--- Task item ---
Once you have read the records below, restate them word for word.
**** Record excerpts ****
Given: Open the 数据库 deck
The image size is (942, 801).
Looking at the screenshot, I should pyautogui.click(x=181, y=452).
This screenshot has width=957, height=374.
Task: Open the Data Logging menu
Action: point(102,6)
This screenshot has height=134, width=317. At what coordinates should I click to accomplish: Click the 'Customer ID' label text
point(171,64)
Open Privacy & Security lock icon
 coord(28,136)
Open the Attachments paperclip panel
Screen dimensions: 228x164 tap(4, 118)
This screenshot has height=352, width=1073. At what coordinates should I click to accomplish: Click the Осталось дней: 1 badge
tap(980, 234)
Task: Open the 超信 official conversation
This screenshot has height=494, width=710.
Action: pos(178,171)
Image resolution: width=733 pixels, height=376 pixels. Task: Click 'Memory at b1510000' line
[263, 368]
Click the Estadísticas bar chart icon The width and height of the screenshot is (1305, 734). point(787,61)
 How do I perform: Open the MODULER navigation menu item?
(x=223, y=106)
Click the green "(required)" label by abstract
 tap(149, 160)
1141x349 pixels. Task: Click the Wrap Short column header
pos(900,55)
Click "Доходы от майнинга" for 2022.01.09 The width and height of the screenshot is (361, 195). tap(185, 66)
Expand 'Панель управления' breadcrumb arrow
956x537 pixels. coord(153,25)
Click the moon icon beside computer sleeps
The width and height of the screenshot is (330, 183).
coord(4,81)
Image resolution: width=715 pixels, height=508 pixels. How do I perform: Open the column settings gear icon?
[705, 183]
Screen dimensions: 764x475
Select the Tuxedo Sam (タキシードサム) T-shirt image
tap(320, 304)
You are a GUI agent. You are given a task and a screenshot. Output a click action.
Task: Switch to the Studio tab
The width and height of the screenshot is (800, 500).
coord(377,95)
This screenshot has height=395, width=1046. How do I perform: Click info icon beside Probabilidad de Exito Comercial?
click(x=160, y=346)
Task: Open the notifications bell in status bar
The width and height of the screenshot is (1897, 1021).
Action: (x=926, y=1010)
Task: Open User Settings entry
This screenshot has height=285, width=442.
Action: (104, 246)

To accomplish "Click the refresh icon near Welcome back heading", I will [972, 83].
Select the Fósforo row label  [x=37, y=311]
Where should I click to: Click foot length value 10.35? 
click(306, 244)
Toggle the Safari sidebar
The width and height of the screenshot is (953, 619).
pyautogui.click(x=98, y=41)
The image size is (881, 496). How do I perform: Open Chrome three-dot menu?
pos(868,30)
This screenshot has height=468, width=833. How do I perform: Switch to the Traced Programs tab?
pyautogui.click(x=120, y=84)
****
--- Exercise response ---
Given: Open the 数据库 deck
The image size is (942, 801).
Looking at the screenshot, I should pyautogui.click(x=181, y=452).
This screenshot has width=957, height=374.
Task: Open the Data Logging menu
Action: point(102,6)
This screenshot has height=134, width=317. At what coordinates should I click to accomplish: Click the 'Customer ID' label text
point(171,64)
Open Privacy & Security lock icon
 coord(28,136)
Open the Attachments paperclip panel
Screen dimensions: 228x164 tap(4, 118)
This screenshot has height=352, width=1073. At what coordinates should I click to accomplish: Click the Осталось дней: 1 badge
tap(980, 234)
Task: Open the 超信 official conversation
This screenshot has height=494, width=710.
Action: pos(178,171)
Image resolution: width=733 pixels, height=376 pixels. Task: Click 'Memory at b1510000' line
[263, 368]
Click the Estadísticas bar chart icon The width and height of the screenshot is (1305, 734). point(787,61)
 How do I perform: Open the MODULER navigation menu item?
(x=223, y=106)
Click the green "(required)" label by abstract
 tap(149, 160)
1141x349 pixels. Task: Click the Wrap Short column header
pos(900,55)
Click "Доходы от майнинга" for 2022.01.09 The width and height of the screenshot is (361, 195). tap(185, 66)
Expand 'Панель управления' breadcrumb arrow
956x537 pixels. coord(153,25)
Click the moon icon beside computer sleeps
The width and height of the screenshot is (330, 183).
coord(4,81)
Image resolution: width=715 pixels, height=508 pixels. How do I perform: Open the column settings gear icon?
[705, 183]
Screen dimensions: 764x475
Select the Tuxedo Sam (タキシードサム) T-shirt image
tap(320, 304)
You are a GUI agent. You are given a task and a screenshot. Output a click action.
Task: Switch to the Studio tab
The width and height of the screenshot is (800, 500).
coord(377,95)
This screenshot has height=395, width=1046. How do I perform: Click info icon beside Probabilidad de Exito Comercial?
click(x=160, y=346)
Task: Open the notifications bell in status bar
The width and height of the screenshot is (1897, 1021).
Action: (x=926, y=1010)
Task: Open User Settings entry
This screenshot has height=285, width=442.
Action: (104, 246)

To accomplish "Click the refresh icon near Welcome back heading", I will [972, 83].
Select the Fósforo row label  [x=37, y=311]
Where should I click to: Click foot length value 10.35? 
click(306, 244)
Toggle the Safari sidebar
The width and height of the screenshot is (953, 619).
pyautogui.click(x=98, y=41)
The image size is (881, 496). How do I perform: Open Chrome three-dot menu?
pos(868,30)
This screenshot has height=468, width=833. How do I perform: Switch to the Traced Programs tab?
pyautogui.click(x=120, y=84)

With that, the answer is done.